Phil 12.18.2024

Johns Hopkins is still doing tracking of COVID. Here’s Maryland:

Replication for Language Models Problems, Principles, and Best Practice for Political Science

  • Excitement about Large Language Models (LMs) abounds. These tools require minimal researcher input and yet make it possible to annotate and generate large quantities of data. While LMs are promising, there has been almost no systematic research into the reproducibility of research using them. This is a potential problem for scientific integrity. We give a theoretical framework for replication in the discipline and show that much LM work is wanting. We demonstrate the problem empirically using a rolling iterated replication design in which we compare crowdsourcing and LMs on multiple repeated tasks, over many months. We find that LMs can be (very) accurate, but the observed variance in performance is often unacceptably high. In many cases the LM findings cannot be re-run, let alone replicated. This affects “downstream” results. We conclude with recommendations for best practice, including the use of locally versioned ‘open source’ LMs.
import pandas as pd
from tkinter import filedialog

filename = filedialog.askopenfilename(filetypes=(("XLSX files", "*.xlsx"),("All Files", "*.*")), title="Load XLSX Files")
if filename:
    print("opening {}".format(filename))

    df = pd.read_excel(filename)
    print("\\begin{table}[]\n\centering")
    print(df.to_latex())
    print("\caption{Caption}\n\label{tab:my_label}\n\end{table}")

SBIRs

  • Got some feedback. Need to roll it in. Also, shorter bios and start trimming to 5 pages.
  • Maaaaaaaaaaaaayyyyyyyybeeee get back to some coding.

GPT Agents

  • Start working on diagram. Maybe tweak the paper to mention the above?

Phil 12.17.2024

Learned a new word today:

Tasks

  • Ping Carlos – done
  • Check for TW Ellis – done
  • Call Dentist – and now I have a new filling

SBIRs

  • Frame out a rough draft – done

Phil 12.16.2024

Email for Carlos

SBIRs

  • 9:00 Sprint Demos – done
  • 3:00 Sprint Planning – stories are written
  • Started on the SBIR proposal.

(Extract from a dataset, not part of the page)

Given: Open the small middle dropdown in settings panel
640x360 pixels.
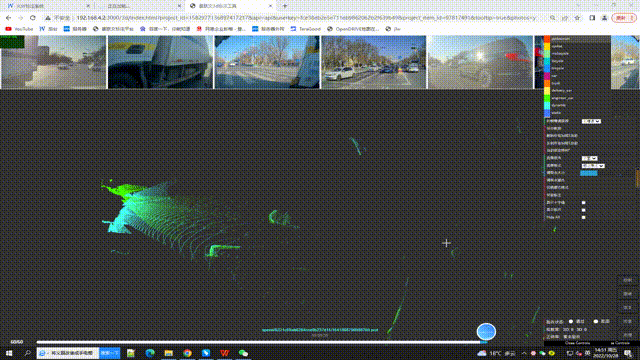Looking at the screenshot, I should pos(589,158).
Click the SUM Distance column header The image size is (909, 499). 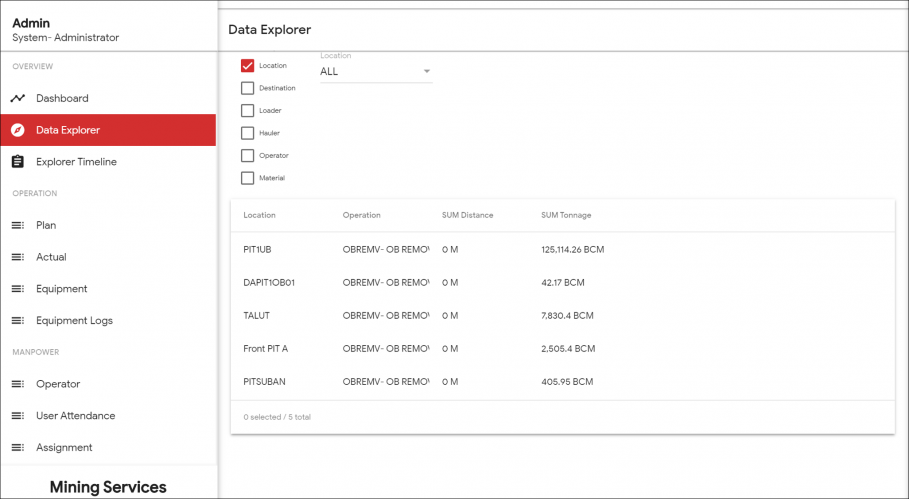click(x=467, y=215)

Template is done
  • Two unplanned meetings that might mean a trip to Huntsville again
  • Got together with Aaron to figure out the approach to the SBIR

Phil 12.14.2024

I Traded My News Apps for Rumble, the Right-Wing YouTube. Here’s What I Saw

  • Blame for any hiccups in Mr. Trump’s strategy was assigned to Democrats or even Republicans who were not sufficiently obedient.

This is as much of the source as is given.